Confused deputy problem
What's the problem the authors of "confused deputy" encountered?
- Their system had a Fortran compiler,
/sysx/fort
(in Unix filename syntax)
- They wanted the Fortran compiler to record usage statistics, but where?
- Created a special statistics file,
/sysx/stat
.
- Gave
/sysx/fort
"home files license" (kind-of like setuid w.r.t. /sysx)
- What goes wrong?
- User can invoke the compiler asking it to write output to
/sysx/stat
.
- e.g.
/sysx/fort
/my/code.f -o /sysx/stat
- Compiler opens supplied path name, and succeeds, because of its license.
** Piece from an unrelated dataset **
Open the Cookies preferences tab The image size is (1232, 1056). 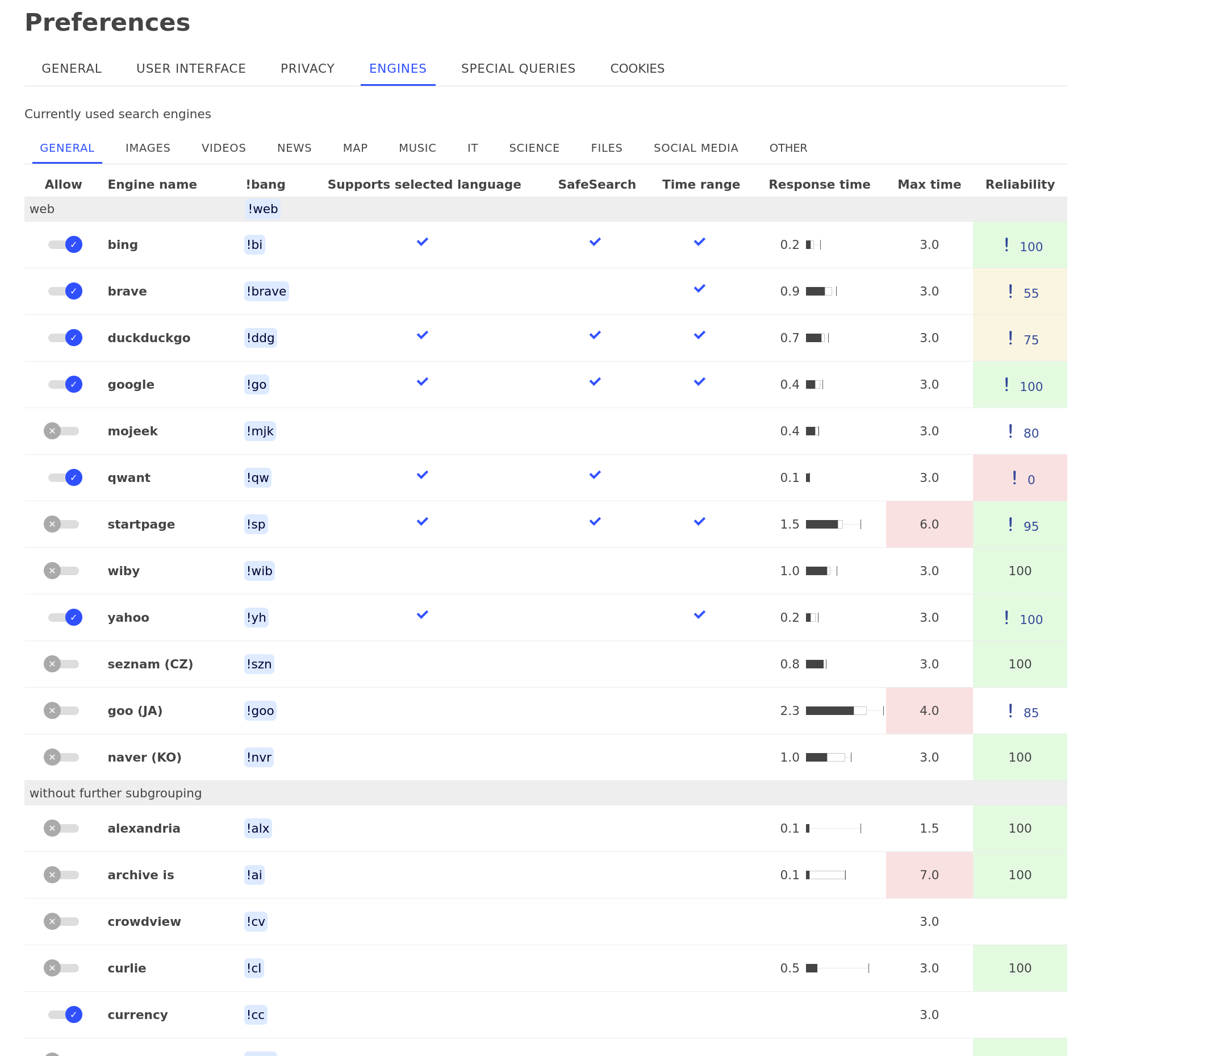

- User alone couldn't have written to that
/sysx/stat
file.
- Why isn't the
/sysx/fort
thing just a bug in the compiler?
- Could, in principle, solve this by adding checks all over the place.
- Problem: need to add checks virtually everywhere files are opened.
- Perfectly correct code becomes buggy once it's part of a setuid binary.
- So what's the "confused deputy"?
- The compiler is running on behalf of two principals:
- the user principal (to open user's files)
- the compiler principal (to open compiler's files)
- Not clear what principal's privileges should be used at any given time.
Can we solve this confused deputy problem in Unix?
- Suppose gcc wants to keep statistics in
/etc/gcc.stats
- Could have a special setuid program that only writes to that file
- Not so convenient: can't just open the file like any other.
- What if we make gcc setuid to some non-root user (owner of stats file)?
- Hard to access user's original files.
- What if gcc is setuid-root? (Bad idea, but let's figure out why..)
- Lots of potential for buffer overflows leading to root access.
- Need to instrument every place where gcc might open a file.
- What check should we perform when gcc is opening a file?
- If it's an "internal" file (e.g.
/etc/gcc.stats
), maybe no check.
- If it's a user-supplied file, need to make sure user can access it.
- Can look at the permissions for the file in question.
- Need to also check permissions on directories leading up to this file.
- Potential problem: race conditions.
- What if the file changes between the time we check it and use it?
- Common vulnerability: attacker replaces legit file with symlink
- Symlink could point to, say,
/etc/gcc.stats
, or /etc/passwd
, or ...
- Known as "time-of-check to time-of-use" bugs (TOCTTOU).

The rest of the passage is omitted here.